Connecting with others is a fundamental human need – we all need people in our lives we care about, and who care about us too. When we feel connected to others it makes us, and the people we connect to, feel good.

Tikanga Tips

Māori tamariki may refer to ‘friends’ as sisters, brothers or whānau. The names don’t matter at all – this activity can include family and whānau relationships based on aroha, manaakitanga and tautoko.

Handy prep tips!

For this activity you’ll need to order some of our free Habit Stickers here, so students can use them to practice and develop new friendship skills.

Ahead of completing this activity, we’d suggest taking students through the Got your back activity and having this worksheet to refer to. To help with self-reflection, you may also like to take them through Discover your strengths.

Kōrero

Ask tamariki to remind you of some of the things we can bring to a friendship (or any relationship!), referring to their Got Your Back activity worksheet for ideas.

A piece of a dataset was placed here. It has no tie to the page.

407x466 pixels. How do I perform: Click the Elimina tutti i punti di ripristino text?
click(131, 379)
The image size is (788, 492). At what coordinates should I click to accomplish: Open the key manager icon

Then on paper or in an exercise book, ask students to write a few ideas for each of the following:

  1. What sort of friend would you like to be? What traits would you like to have?
  2. What do you do well at the moment? (Another way to phrase this for tamariki might be: “What do you think your friends and whānau value about you?”
  3. What traits would you love to work on to become an even better friend?

Let tamariki know we’re not ‘stuck’ as we are now – we can grow and change, and develop the positive traits we want to have.

This doesn’t mean we need to change traits that are likeable e.g. if we’re funny, we can keep being funny, as people love this. But if we use humour to make others feel bad about themselves, this might be something we want to work on and create a new habit.

What to do:

Let tamariki know that working at a habit can help something that initially takes effort become easier. At first we have to think about it, but before long, we start doing it without thinking. It becomes automatic.

We can form habits to help us achieve goals, and also to connect and relate to people in happy, positive ways. Explain that today they’ll get to choose a friendship or ‘connecting’ habit they’d like to develop.

Talk about what makes a good habit. It’s useful to choose:

  • one habit at a time (so it’s easy to remember and we can focus our efforts and energy)
  • something small and manageable (rather than a full personality change!) E.g.
    • If you want to be friendly, your habit could be to say a warm hellos and goodbyes.
    • If you want to be more easy-going, your habit might be to say a big, enthusiastic “Yes!” when a friend has an idea
    • If you want to be more kind, you could try to say a compliment or kind word every day.
  • a specific action rather than something too big and broad, e.g. instead of “Be more generous” which is hard to measure, you might say: “Share my felts, some kai, or a big smile with someone each day.”
  • something that’s positively focussed i.e. something we want to do rather than something we want to avoid doing. So rather than ‘stop being bossy’ you’d say: ‘listen to others and let them make decisions too’.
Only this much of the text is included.